Although pink diamonds have seen the strongest price growth over the long term, yellow diamonds have been rising in popularity over the past 12 months, according to the latest FCRF data.
Wine and Whisky
“Burgundy has been the big success story of the past decade, with prices having escalated 367% by the early autumn of 2022. However, the top of the Burgundy market peaked around that time and has since fallen by at least 9%. Published prices tend to lag realised sales, indicating that there is further to fall,” points out Nick Martin of Wine Owners, which compiles the Knight Frank Fine Wine Icons Index (KFFWII).

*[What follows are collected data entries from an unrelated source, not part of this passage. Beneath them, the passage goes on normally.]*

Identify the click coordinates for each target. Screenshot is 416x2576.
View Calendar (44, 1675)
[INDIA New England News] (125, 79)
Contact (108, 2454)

“Whereas Burgundy is scarcity led, Champagne is a high-volume market, with certain prestige brands’ production running into the several million of bottles per vintage release. Prices of some of those prestige cuvées have been testing price elasticity of demand and seen sales stagnate as a result,” adds Nick.
“Against this backdrop the KFFWII, benefitting from its globally balanced index composition, has risen 5% in the past year and is flat year to date.
Nevertheless, the heightened cost of capital may well act as drag on blue chip fine wine markets for the rest of 2023,” Nick predicts.
“When interest rates have risen sharply to around 6%, new releases in particular, according to market economics, should be offered at a bigger discount to future value in order to convince consumers to spend on wine instead of holding cash. If wine markets are looking toppy with limited obvious upside for new releases, there’ll continue to be downward pressure exerted on secondary market prices more widely,” he explains.
Some markets like South Africa (+11%) and Australia (+8%) have, however, seen strong growth this year.
However, rare bottles of whisky, our strongest 10-year performer by far, are the only KFLII asset class to actually see a negative annual performance dropping by 4%, according to the index compiled for us by Rare Whisky 101.
“Bottles of rare whisky have had a far more sedate time from a performance perspective over the past three years,” confirms Andy Simpson of industry consultant Simpson Reserved. “Higher value (over £5,000) bottles have re-traced recently due to a myriad of geo-political, social and economic reasons.
Certain brands have still performed well, while the market leader (from a sheer volume of market perspective), Macallan, has seen particularly punishing losses with its index re-tracing almost 12% over the past twelve months,” says Andy.